*TASK DIRECTIONS:*
Within the records that follow, restate exactly the lines from the line with "Task: Refresh the" down to the line with "This screenshot has width=800, height=600.", including both. Omit the pictures.

*RECORDS SHOWN:*
====

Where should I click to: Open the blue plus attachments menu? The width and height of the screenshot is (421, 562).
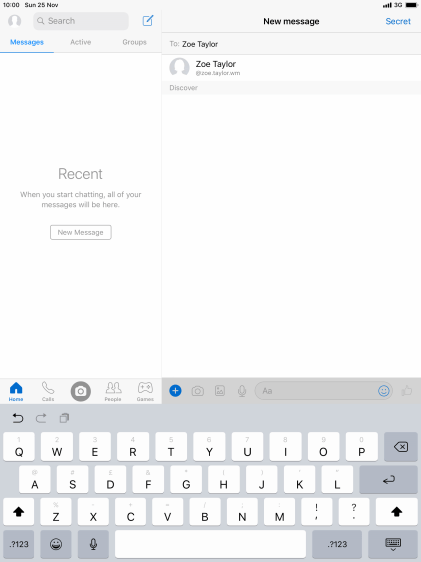[x=175, y=390]
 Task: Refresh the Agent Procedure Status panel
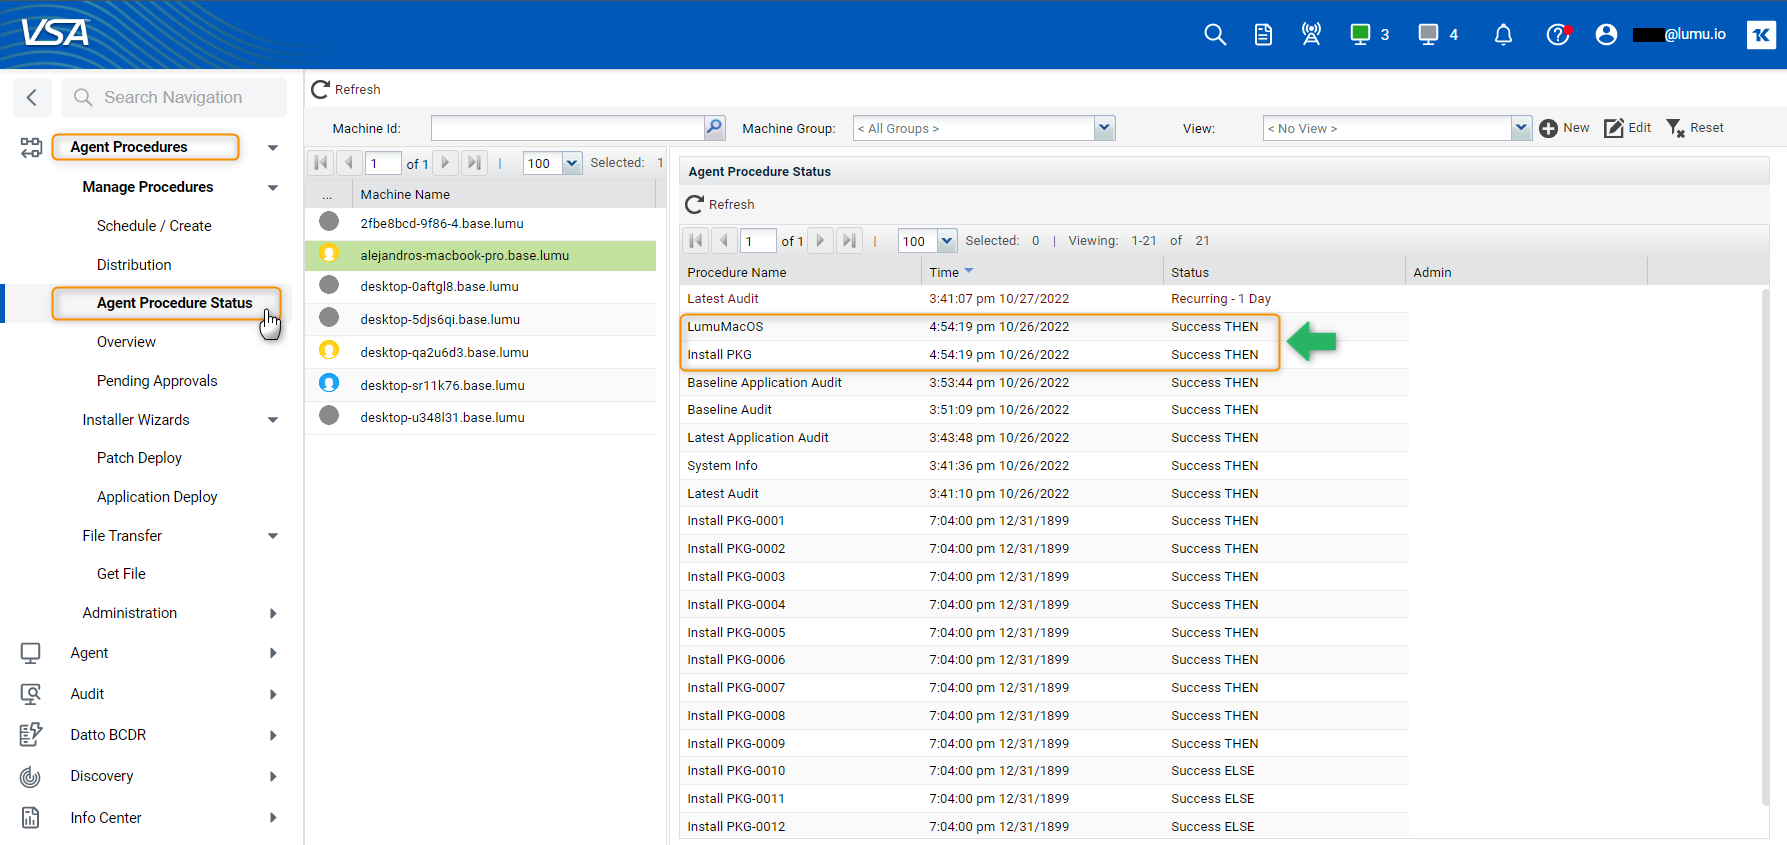click(x=720, y=204)
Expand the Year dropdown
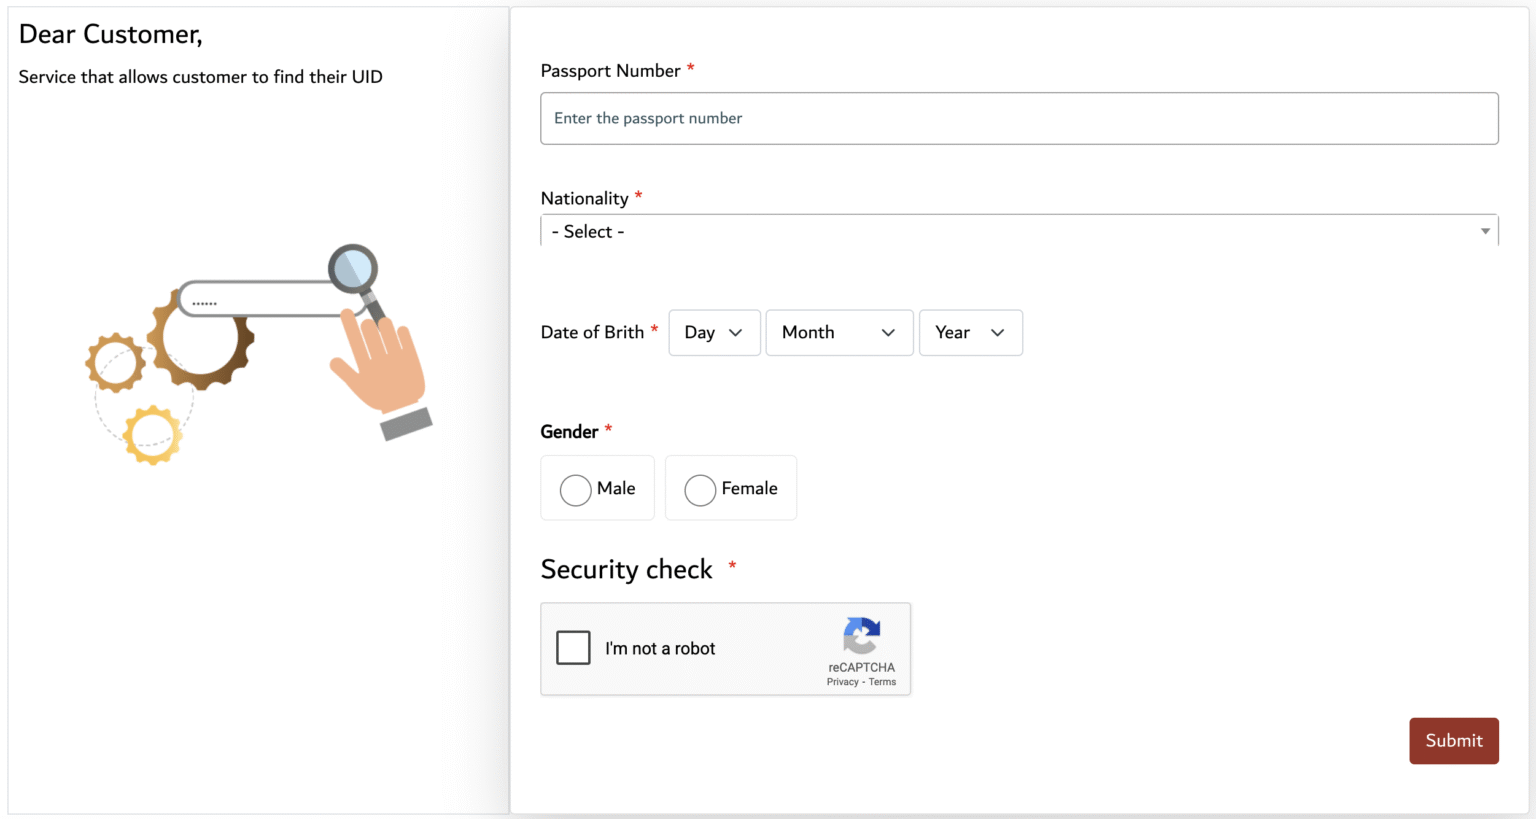This screenshot has width=1536, height=819. (970, 332)
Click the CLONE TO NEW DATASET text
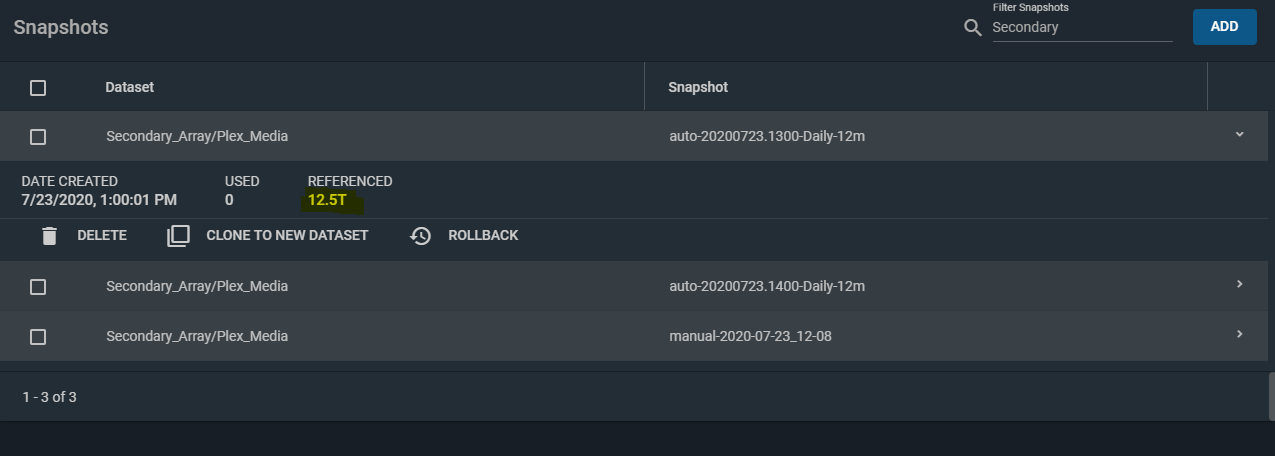Screen dimensions: 1275x456 (x=287, y=236)
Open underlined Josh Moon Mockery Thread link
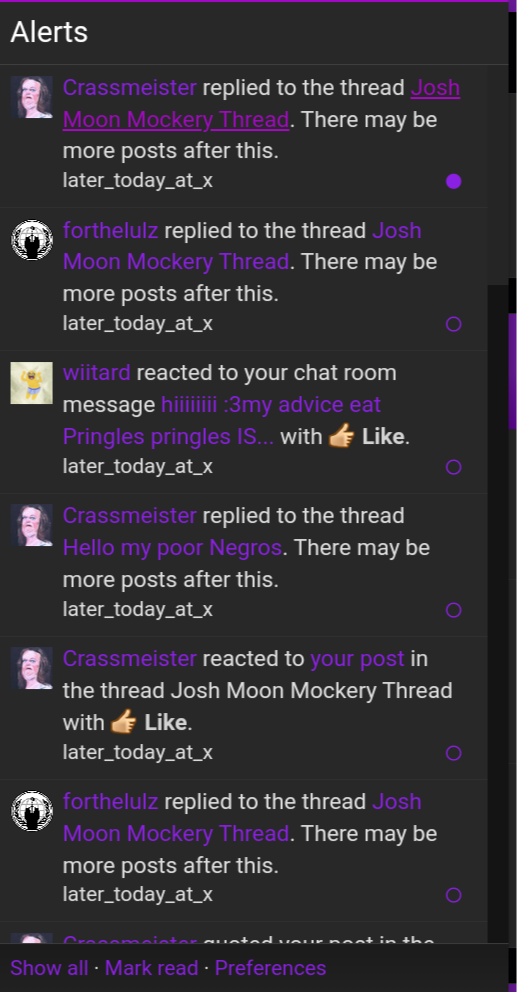Viewport: 517px width, 992px height. 261,103
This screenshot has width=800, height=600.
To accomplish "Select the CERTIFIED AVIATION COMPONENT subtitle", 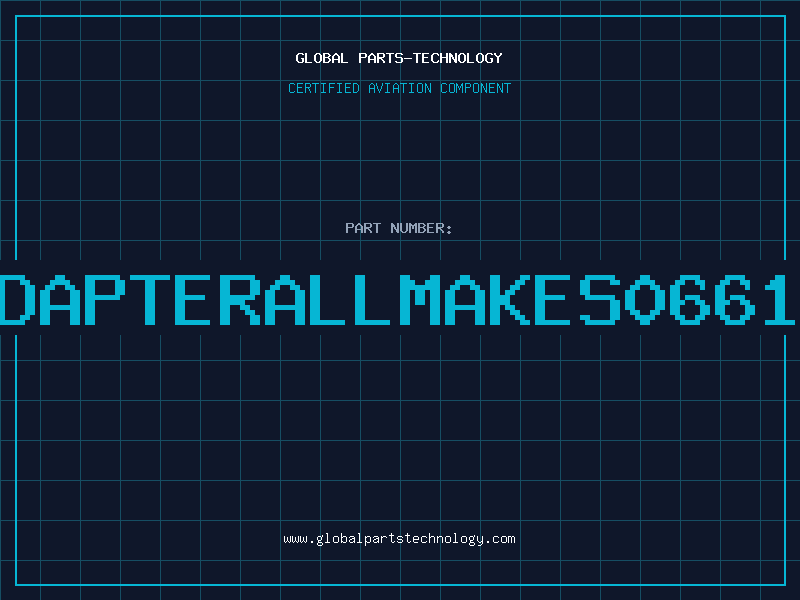I will tap(399, 88).
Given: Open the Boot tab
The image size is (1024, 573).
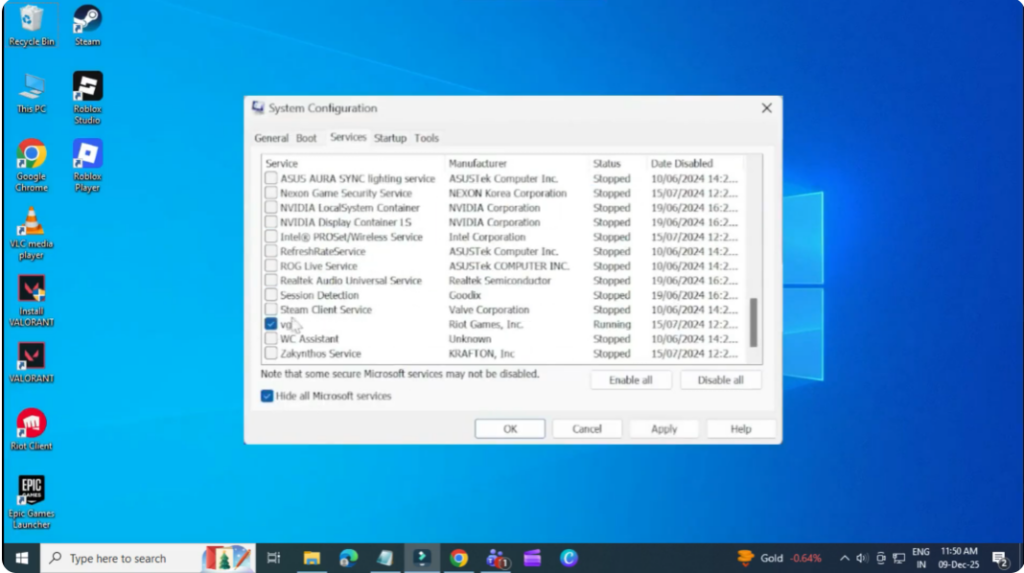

====

*RESPONSE TO THE TASK:*
 Task: Refresh the Agent Procedure Status panel
click(x=720, y=204)
Expand the Year dropdown
This screenshot has width=1536, height=819. (970, 332)
Click the CLONE TO NEW DATASET text
Screen dimensions: 1275x456 (x=287, y=236)
Open underlined Josh Moon Mockery Thread link
Viewport: 517px width, 992px height. 261,103
This screenshot has width=800, height=600.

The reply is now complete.